- Born: March 7, 1878 Leon, Kansas
- Died: May 9, 1960 (aged 82)
- Education: Leon High School (1897), Nursing degree from Missouri Methodist Hospital (1905)
- Occupation: Nurse
- Known for: "Angel of the Yukon"
- Notable work: Administered serum during Nome, Alaska diphtheria epidemic

= Emily Morgan (nurse) =

American nurse (1878–1960)

Emily Morgan (March 7, 1878 – May 9, 1960) was a nurse known as the "Angel of the Yukon". She was born in Kansas, and would travel to Nome, Alaska, by dog sled in 1925 to administer serum in Nome, Alaska, which was on the verge of a diphtheria epidemic.

==Biography==
She was born on March 7, 1878, in Leon. She graduated from Leon High School in 1897 and received her nursing degree from the Missouri Methodist Hospital in 1905. A registered nurse trained by the American Red Cross in Wichita, Kansas, she had been sent to Alaska by the Red Cross in 1923. Previously, Morgan served as a missionary in Panama and India, as well as serving as a nurse during World War I, in France, Germany, Italy, Belgium, England and Australia.
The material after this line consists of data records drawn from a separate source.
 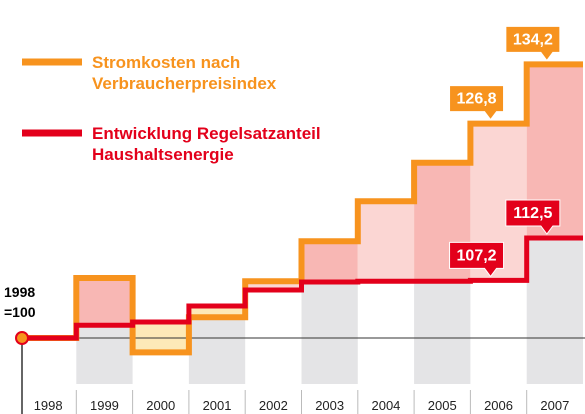 What do you see at coordinates (554, 406) in the screenshot?
I see `x-tick-label: 2007` at bounding box center [554, 406].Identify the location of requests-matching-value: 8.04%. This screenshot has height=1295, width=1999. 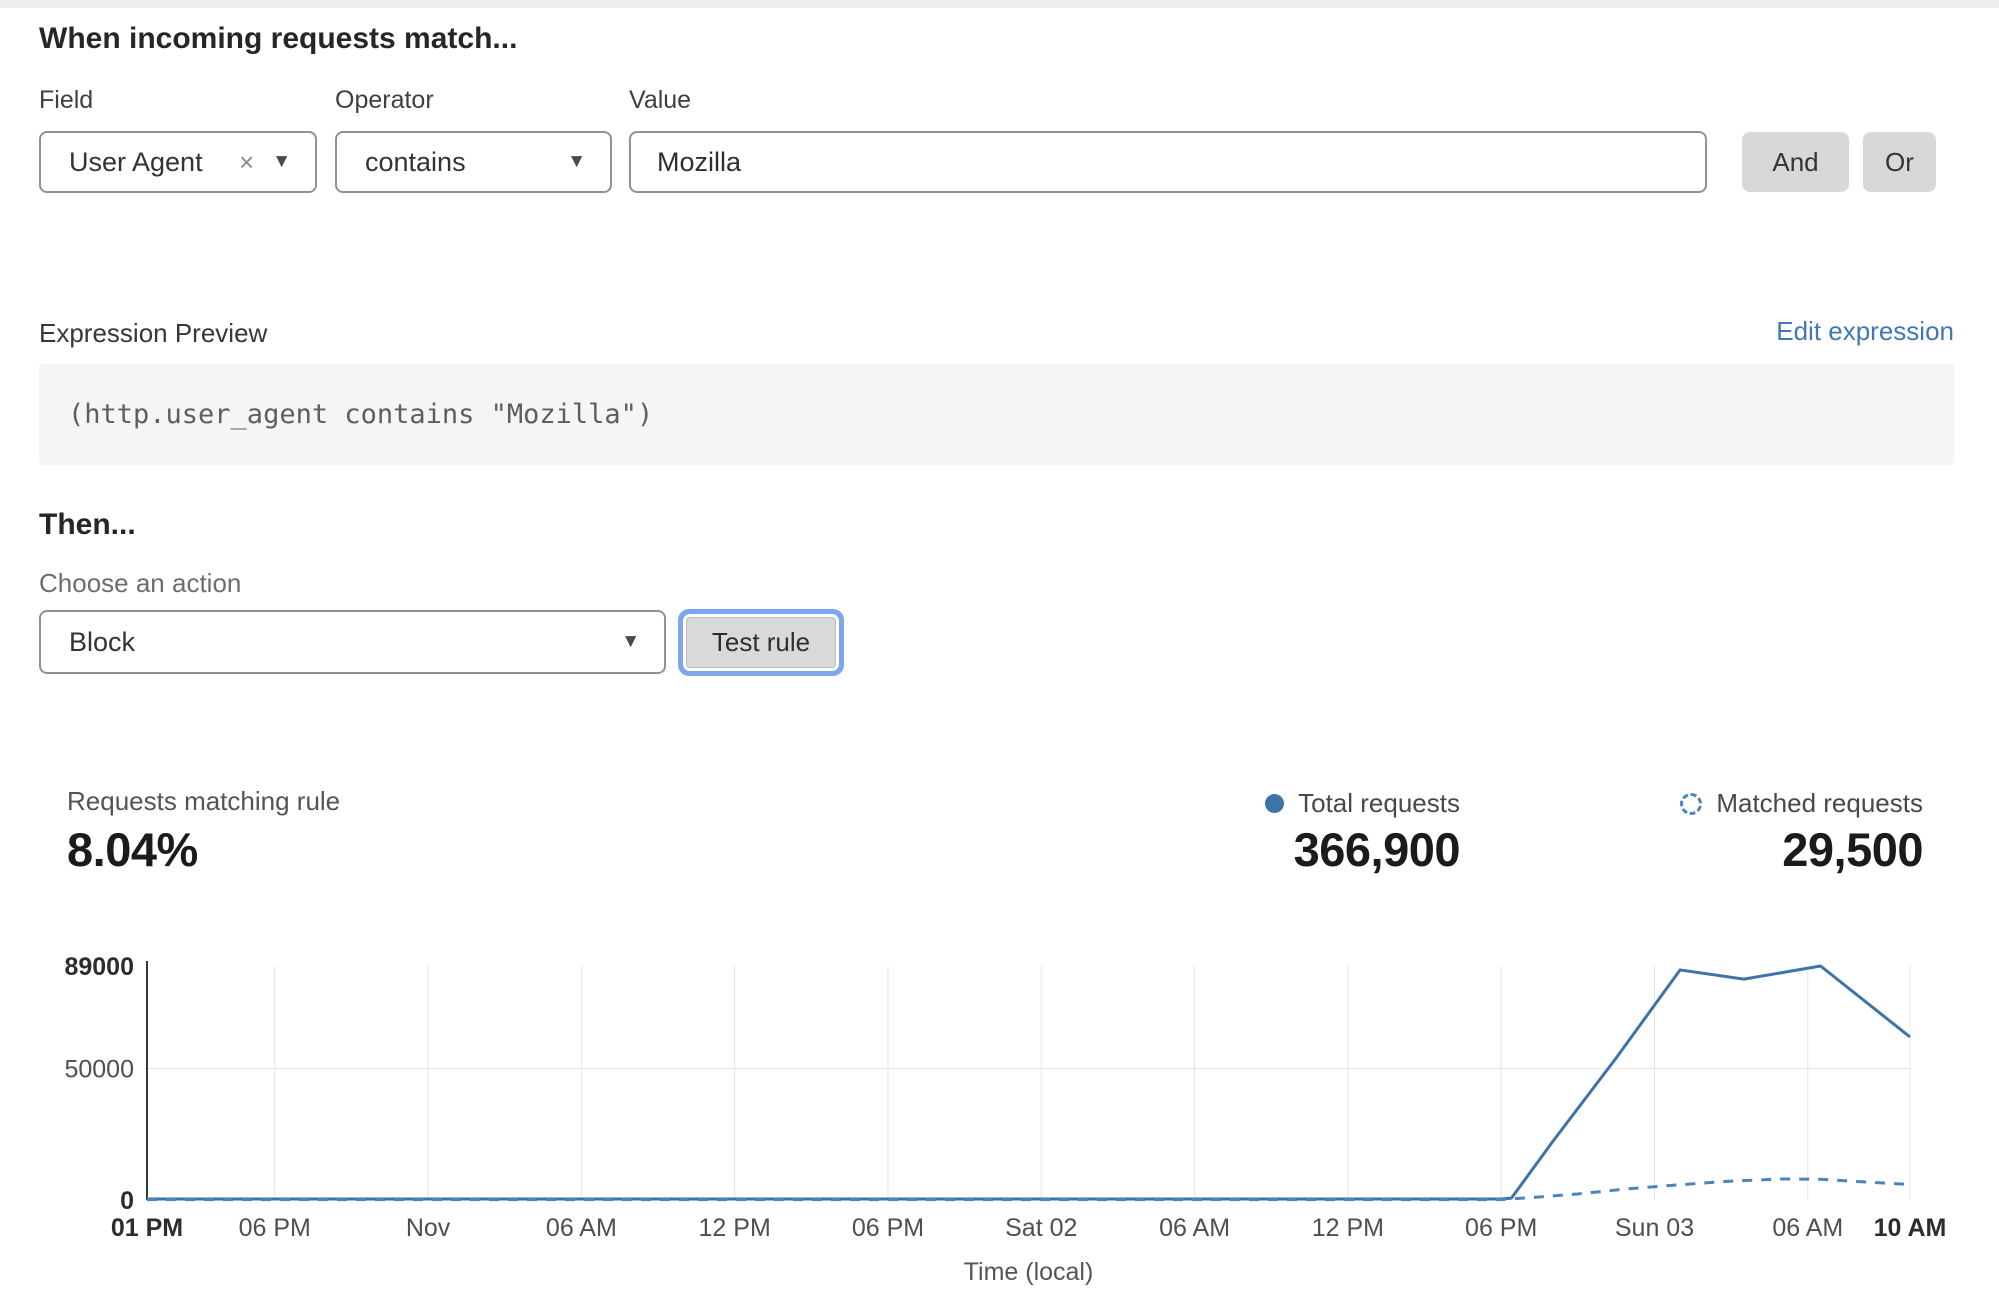
(132, 850).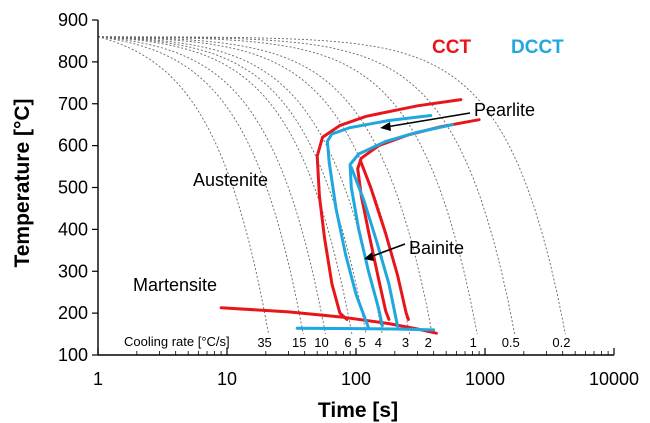 The width and height of the screenshot is (650, 423). What do you see at coordinates (348, 342) in the screenshot?
I see `cooling-rate-6: 6` at bounding box center [348, 342].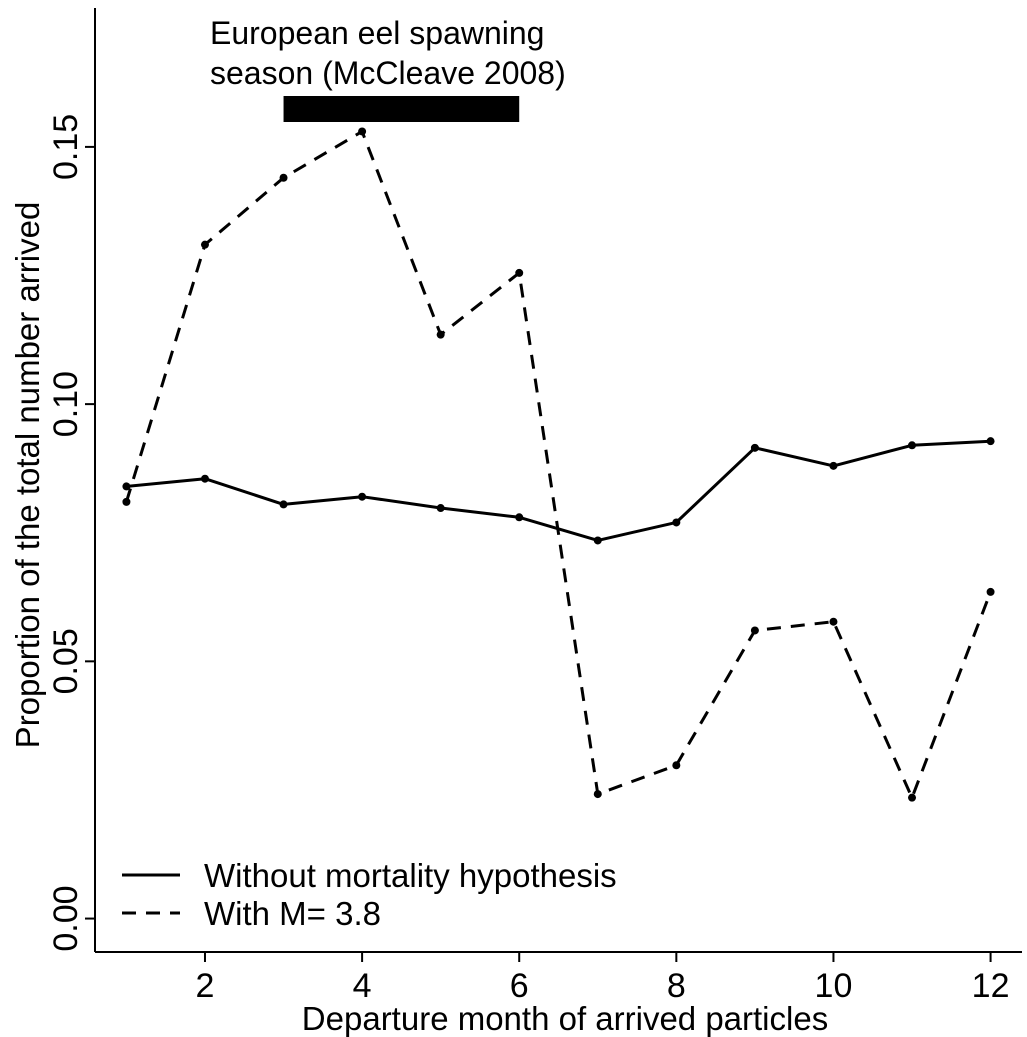 The image size is (1027, 1037). I want to click on annotation-line-1: European eel spawning, so click(377, 33).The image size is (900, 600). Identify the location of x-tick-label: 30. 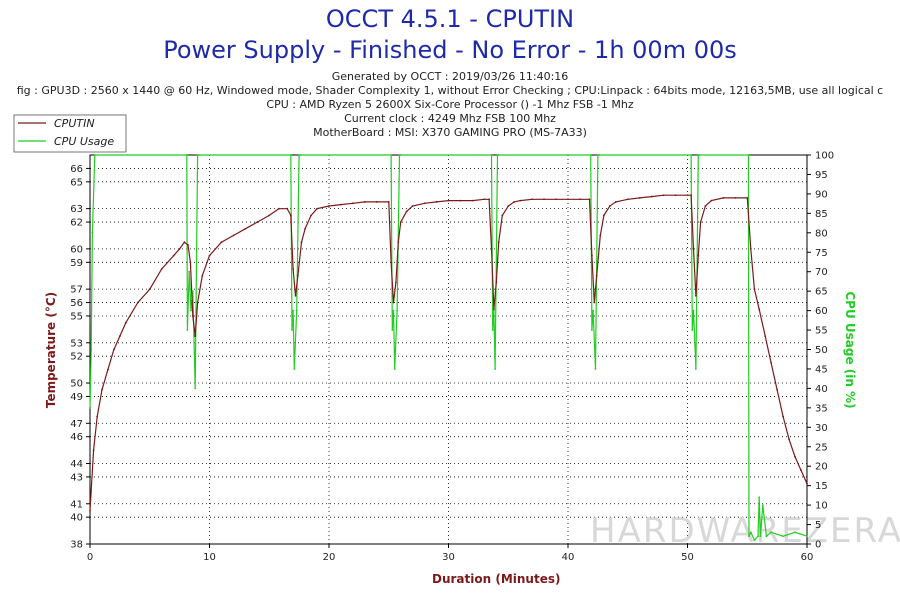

When she returned to Wichita, she became the first school nurse. As she was in charge of Maynard Columbus Hospital in Nome, Morgan was the nurse responsible for administering the serum in Nome, Alaska. For this, she was called the "Angel of the Yukon".

She was in charge of Barrow Hospital when Wiley Post and Will Rogers' bodies were brought in.

During World War II, Morgan was a nurse in New Zealand. She died on May 9, 1960, at the age of 82.